Il passaggio “incriminato” è quello relativo all’articolo 4 del Trattato sulla Stabilità, sul Coordinamento e sulla Governance:
Quando il rapporto tra il debito pubblico e il prodotto interno lordo di una parte contraente supera il valore di riferimento del 60% [...] tale parte contraente opera una riduzione a un ritmo medio di un ventesimo all’anno come parametro di riferimento.
Il linguaggio è un po’ arzigogolato e oscuro, e per tradurlo vogliamo partire dalle dichiarazioni di due politici italiani che in questi mesi ne hanno dato una loro interpretazione particolarmente drammatica.

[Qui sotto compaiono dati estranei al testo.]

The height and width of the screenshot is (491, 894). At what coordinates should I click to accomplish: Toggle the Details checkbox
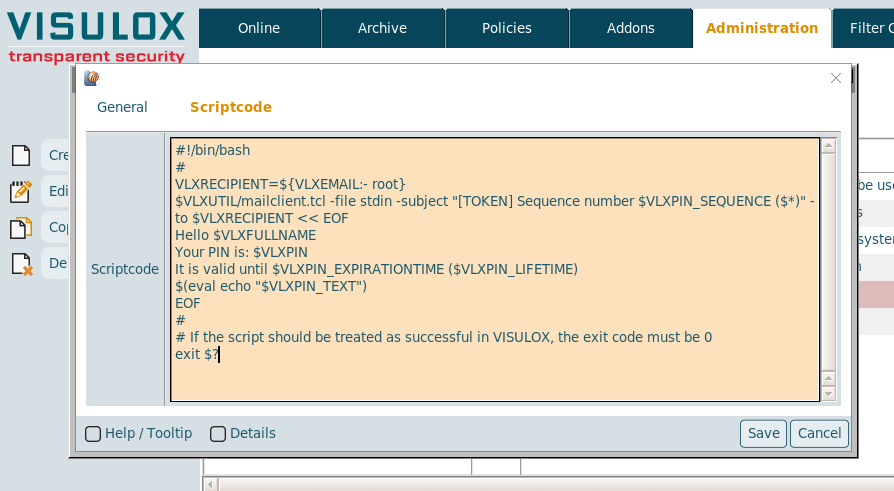[x=218, y=434]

Uno dei primi a parlarne è stato Beppe Grillo in una dichiarazione di fine 2013, poi ripresa numerose volte in altre interviste (l’ultima il 28 aprile su Agorà), comizi e in interventi sul suo blog, nel quale il leader M5S ha inoltre affermato di voler procedere all’abolizione del Fiscal Compact. In questa dichiarazione Grillo afferma che per riuscire a rispettare i parametri imposti dal provvedimento sarà necessario «tagliare la spesa di 50 miliardi all’anno per vent’anni».
Più recentemente anche la leader di Fratelli D’Italia, Giorgia Meloni, si è lanciata in una affermazione analoga dicendo che per rispettare il diktat del Fiscal Compact bisognerà procedere a «tagli lineari di 40 miliardi per 20 anni».
Ma è davvero così?
Un’analisi superficiale della matematica utilizzata dai due leader sembra dar loro ragione, anche se con cifre leggermente diverse. Il calcolo utilizzato appare piuttosto semplice:
Debito pubblico italiano (stima 2014 del FMI): 2.134 miliardi (134% del Pil)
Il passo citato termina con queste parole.